Lei è modesto, però, qui non si tratta più di una serie televisiva di successo, bensì di un vero e proprio "culto" che ha i suoi luoghi di culto come quello della Star Trek Adventure...
Anche se personalmente ho poco a che fare in maniera diretta con gli eventi come quello di Londra, in Germania o come la Star Trek Experience a Las Vegas, posso dirle una cosa: resto sempre sorpreso dalla popolarità di Star Trek e della sua fortuna intorno al mondo.
Qual è il suo modello di lavoro per le serie?
Il mio collaboratore principale è Brannon Braga. Con lui abbiamo scritto gran parte delle serie. Per ogni singolo episodio noi abbiamo due settimane per sviluppare la storia e tre per scriverne la sceneggiatura. Alle volte lavoriamo su idee casuali, altre ci sediamo insieme alla scrivania per cercare una storia da sviluppare. Altre ancora fanno parte di un ristretto gruppo di soggetti che mettiamo da parte e che intendiamo a sviluppare solo in seguito. Il 2002 è stato un anno particolarmente complicato: oltre alla sceneggiatura di Enterprise mi sono dovuto occupare della produzione della serie e - poi - di quella di Nemesis.
Perché vediamo apparire il suo nome molto più spesso nelle firme degli sceneggiatori di Enterprise. Cosa ha questa serie per spingerla a lavorare di più anche nella creazione delle storie?

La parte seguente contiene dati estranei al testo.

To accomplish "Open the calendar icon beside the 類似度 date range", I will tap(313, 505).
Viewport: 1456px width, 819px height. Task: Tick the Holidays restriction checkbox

In realtà, prima di Enterprise il mio lavoro era quasi tutto nella riscrittura delle sceneggiature. In più Enterprise è una serie maggiormente basata sui personaggi piuttosto che sui concetti. Essendo più vicino a noi, possiamo osare di più a livello emotivo. Anche dal punto di vista sessuale possiamo osare un po' di più vista la natura di queste persone. Non che Sisko, Janeway o Picard siano asessuati. Anzi, Nemesis dimostra il contrario. Eppure dopo ventuno stagioni complessive, circa cinquecento episodi abbiamo sempre una grande difficoltà nel conoscerli da un punto di vista strettamente personale. Rendere più pepata Enterprise serve a rendere più credibile l'intera narrazione.